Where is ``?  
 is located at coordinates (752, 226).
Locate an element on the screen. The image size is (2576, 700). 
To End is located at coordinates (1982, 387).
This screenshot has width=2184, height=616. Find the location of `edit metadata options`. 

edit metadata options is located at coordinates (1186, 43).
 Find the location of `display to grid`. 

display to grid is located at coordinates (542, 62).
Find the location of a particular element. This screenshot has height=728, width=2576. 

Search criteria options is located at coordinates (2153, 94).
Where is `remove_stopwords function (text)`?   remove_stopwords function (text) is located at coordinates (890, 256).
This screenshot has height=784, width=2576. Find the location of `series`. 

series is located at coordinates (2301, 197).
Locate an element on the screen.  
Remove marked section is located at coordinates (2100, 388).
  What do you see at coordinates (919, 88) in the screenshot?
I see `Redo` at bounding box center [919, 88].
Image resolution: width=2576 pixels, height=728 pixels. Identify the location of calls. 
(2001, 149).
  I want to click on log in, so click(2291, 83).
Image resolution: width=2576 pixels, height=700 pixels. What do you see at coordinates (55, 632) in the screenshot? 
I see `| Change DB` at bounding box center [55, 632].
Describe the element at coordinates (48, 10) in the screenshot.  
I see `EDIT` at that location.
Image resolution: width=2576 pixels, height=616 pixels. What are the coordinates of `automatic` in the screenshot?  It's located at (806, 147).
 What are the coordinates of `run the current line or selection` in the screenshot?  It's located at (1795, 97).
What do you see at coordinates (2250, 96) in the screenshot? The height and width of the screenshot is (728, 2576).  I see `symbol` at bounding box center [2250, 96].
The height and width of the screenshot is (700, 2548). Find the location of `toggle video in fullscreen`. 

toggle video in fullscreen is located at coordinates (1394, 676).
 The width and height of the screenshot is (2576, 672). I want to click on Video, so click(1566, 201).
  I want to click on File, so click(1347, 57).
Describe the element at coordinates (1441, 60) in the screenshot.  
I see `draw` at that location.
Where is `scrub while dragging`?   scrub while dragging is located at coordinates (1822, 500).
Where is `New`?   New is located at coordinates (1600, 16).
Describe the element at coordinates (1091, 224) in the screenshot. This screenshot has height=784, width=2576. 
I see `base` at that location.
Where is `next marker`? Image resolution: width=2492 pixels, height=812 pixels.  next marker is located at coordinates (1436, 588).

---+---

EXERCISE GOAL: Copy the part of the listing that begins with the line containing "Describe the element at coordinates (1091, 224)" and continues to the end of the listing, reproducing those lines without any changes.

TASK OUTPUT:
Describe the element at coordinates (1091, 224) in the screenshot. This screenshot has height=784, width=2576. 
I see `base` at that location.
Where is `next marker`? Image resolution: width=2492 pixels, height=812 pixels.  next marker is located at coordinates (1436, 588).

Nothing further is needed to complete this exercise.